==== Record excerpts ====

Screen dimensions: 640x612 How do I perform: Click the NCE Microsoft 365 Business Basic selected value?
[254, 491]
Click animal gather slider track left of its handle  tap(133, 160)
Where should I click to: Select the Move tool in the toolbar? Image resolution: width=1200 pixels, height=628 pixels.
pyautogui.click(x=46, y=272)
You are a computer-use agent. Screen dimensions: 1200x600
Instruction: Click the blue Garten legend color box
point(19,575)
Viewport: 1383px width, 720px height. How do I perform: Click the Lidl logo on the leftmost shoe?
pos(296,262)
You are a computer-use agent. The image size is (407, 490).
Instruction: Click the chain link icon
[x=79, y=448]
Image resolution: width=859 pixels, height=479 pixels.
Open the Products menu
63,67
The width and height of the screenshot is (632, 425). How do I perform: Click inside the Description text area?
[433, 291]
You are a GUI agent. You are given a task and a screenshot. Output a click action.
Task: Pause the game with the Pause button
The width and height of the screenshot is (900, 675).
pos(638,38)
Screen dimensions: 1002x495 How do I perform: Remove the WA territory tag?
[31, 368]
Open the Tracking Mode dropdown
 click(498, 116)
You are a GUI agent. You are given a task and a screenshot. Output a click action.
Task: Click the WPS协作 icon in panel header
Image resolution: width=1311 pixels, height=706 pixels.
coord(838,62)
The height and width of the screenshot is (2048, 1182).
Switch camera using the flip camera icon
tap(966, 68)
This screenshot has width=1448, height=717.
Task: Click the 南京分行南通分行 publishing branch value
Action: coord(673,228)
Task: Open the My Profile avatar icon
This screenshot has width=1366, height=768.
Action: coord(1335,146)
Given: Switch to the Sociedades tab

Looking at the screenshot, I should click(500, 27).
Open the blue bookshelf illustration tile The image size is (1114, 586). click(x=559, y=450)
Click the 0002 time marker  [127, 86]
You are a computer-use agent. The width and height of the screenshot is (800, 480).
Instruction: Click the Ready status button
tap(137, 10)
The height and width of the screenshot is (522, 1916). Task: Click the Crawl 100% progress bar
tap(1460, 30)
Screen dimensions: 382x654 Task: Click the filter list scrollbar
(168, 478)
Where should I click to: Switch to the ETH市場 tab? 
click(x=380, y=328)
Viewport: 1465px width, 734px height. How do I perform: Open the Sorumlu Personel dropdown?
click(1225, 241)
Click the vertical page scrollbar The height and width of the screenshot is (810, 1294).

====

§ **Work task**: Starting from the line holding "Switch camera using the flip camera icon", restate the remaining lines of the data word for word, including the last.

§ **Solution to this problem**:
Switch camera using the flip camera icon
tap(966, 68)
This screenshot has width=1448, height=717.
Task: Click the 南京分行南通分行 publishing branch value
Action: coord(673,228)
Task: Open the My Profile avatar icon
This screenshot has width=1366, height=768.
Action: coord(1335,146)
Given: Switch to the Sociedades tab

Looking at the screenshot, I should click(500, 27).
Open the blue bookshelf illustration tile The image size is (1114, 586). click(x=559, y=450)
Click the 0002 time marker  [127, 86]
You are a computer-use agent. The width and height of the screenshot is (800, 480).
Instruction: Click the Ready status button
tap(137, 10)
The height and width of the screenshot is (522, 1916). Task: Click the Crawl 100% progress bar
tap(1460, 30)
Screen dimensions: 382x654 Task: Click the filter list scrollbar
(168, 478)
Where should I click to: Switch to the ETH市場 tab? 
click(x=380, y=328)
Viewport: 1465px width, 734px height. How do I perform: Open the Sorumlu Personel dropdown?
click(1225, 241)
Click the vertical page scrollbar The height and width of the screenshot is (810, 1294).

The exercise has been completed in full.